That explains so much.
My daughter's previous driving instructor told her she should disregard cyclists as they aren't registered (true) don't have insurance (not always true) and "don't pay road tax and so have no rights to be on the road" (chortle)
My daughter now has a new driving instructor. I wonder how your driving instructor's advice plays itself out on the roads with those who don't also cycle or ride a motorbike.
I think you miss-understand what I'm recounting.
My instructors point is, sooner or later, being on the road on any vehicle is a risk and it is one that you take when choosing your route, your time of journey and your positioning. What she was meaning is, you are waiting to pull out of a side road and it's constant traffic, a gap emerges and you have to calculate the risk since there is an element of the unknown. in this situation the risk is less on the bike than in the car, the bike is smaller, lighter and accelerates into the gap meaning I can take it, in the car I assess the risk and decide the gap is too small, on the bike in the wet I decide not to take the gap as I could slip and cause a car to hit me.

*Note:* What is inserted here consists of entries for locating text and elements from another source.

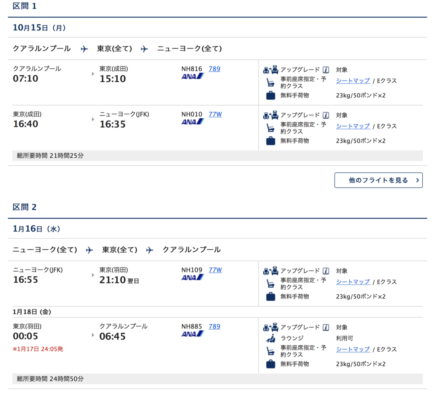The width and height of the screenshot is (432, 393).
Task: Open シートマップ link for NH885
Action: [x=353, y=350]
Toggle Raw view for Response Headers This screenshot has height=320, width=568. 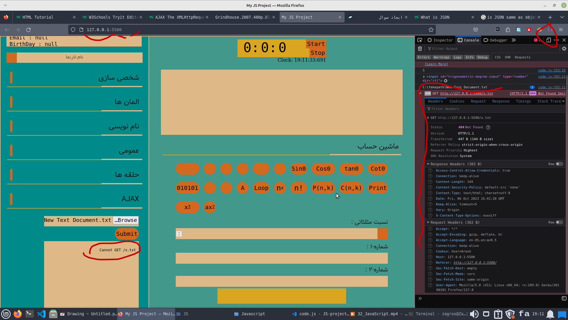tap(559, 164)
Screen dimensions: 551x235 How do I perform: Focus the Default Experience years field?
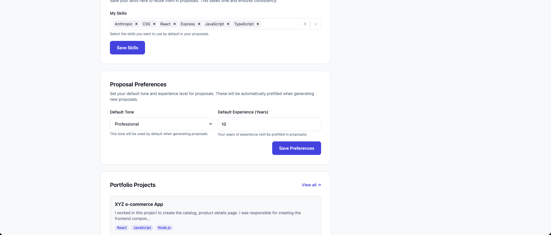(x=269, y=124)
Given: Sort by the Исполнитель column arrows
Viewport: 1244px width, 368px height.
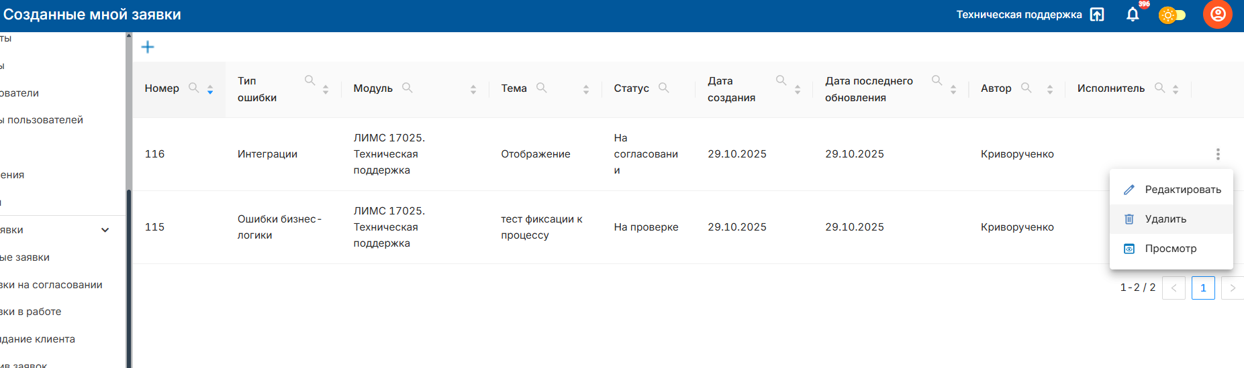Looking at the screenshot, I should pos(1176,89).
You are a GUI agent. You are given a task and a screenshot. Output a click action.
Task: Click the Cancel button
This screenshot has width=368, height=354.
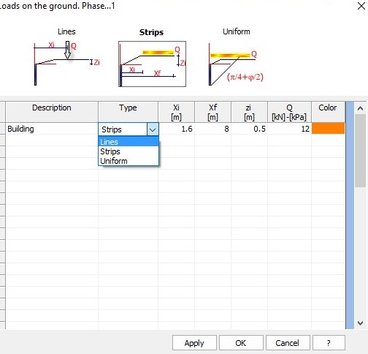[288, 343]
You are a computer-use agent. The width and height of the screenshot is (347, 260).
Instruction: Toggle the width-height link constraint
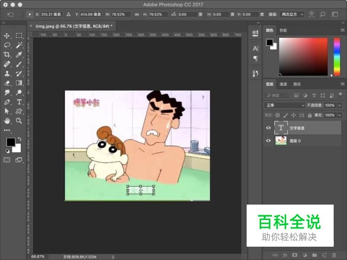point(137,14)
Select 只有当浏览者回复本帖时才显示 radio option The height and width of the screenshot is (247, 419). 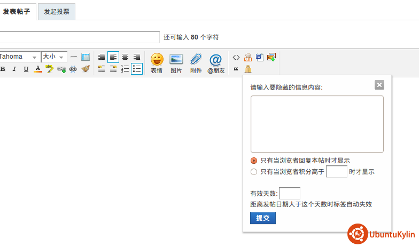coord(254,160)
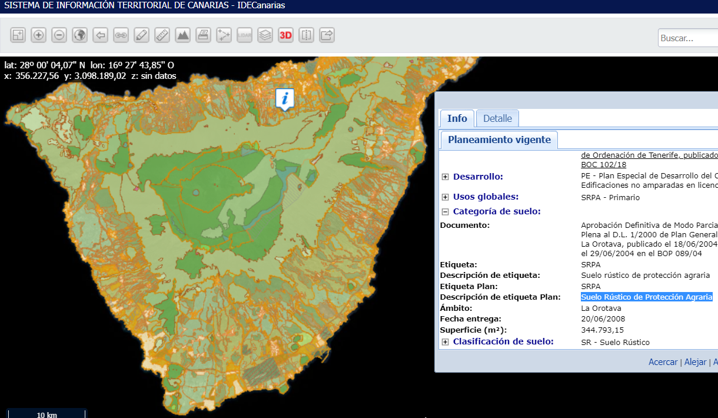Select the pencil drawing tool

coord(141,35)

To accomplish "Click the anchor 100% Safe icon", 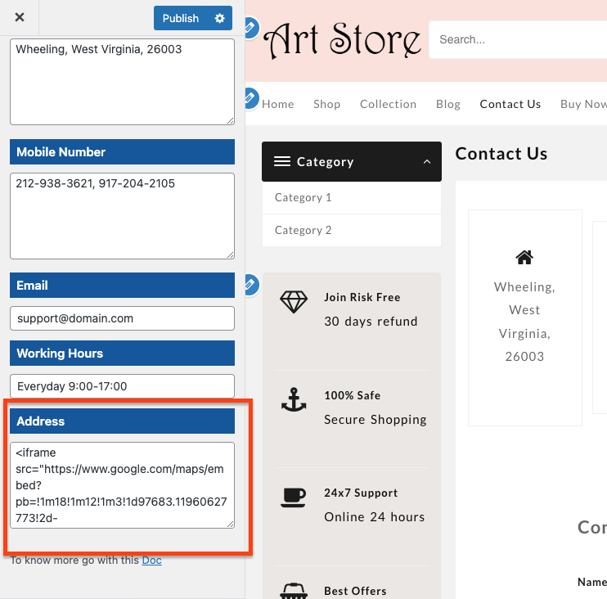I will pyautogui.click(x=294, y=400).
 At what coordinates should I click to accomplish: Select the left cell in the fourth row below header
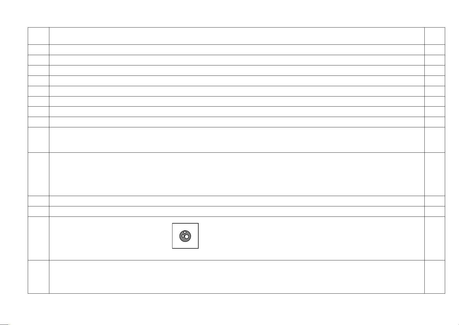(x=38, y=81)
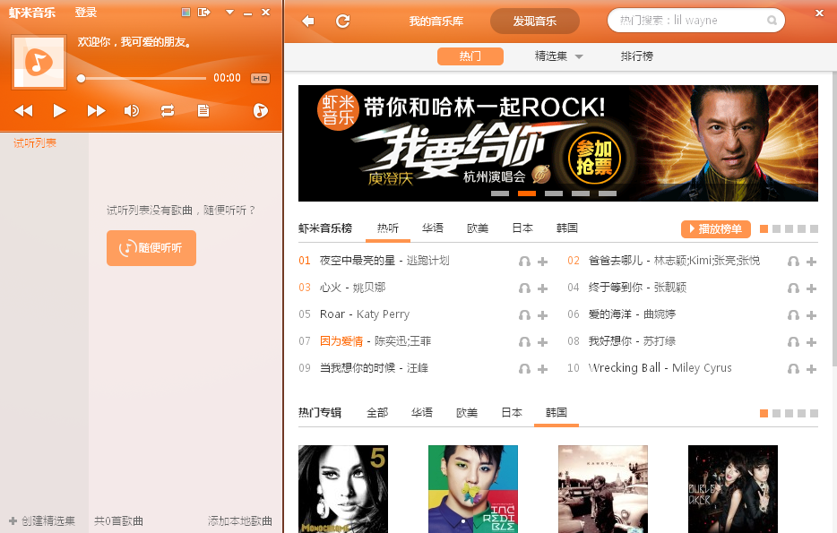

my instructor was trying, and succeeding to teach me to think for myself, not to just take a gap because it is there.
Her advice to my brother two years previous had been different but effective for him instead of advice being from a standard script.
I have taken gaps that were big enough to get a van out, pulled out, matched the speed of the vehicle in front (with a safe braking distance) and found the car behind me be right up my back bumper, having sped up simply because I dared to fit myself into a distance between cars the length of a bendy bus, plenty of space in a 30 limit. A calculated risk since decisions on the road require people to be predictable or continue as they are.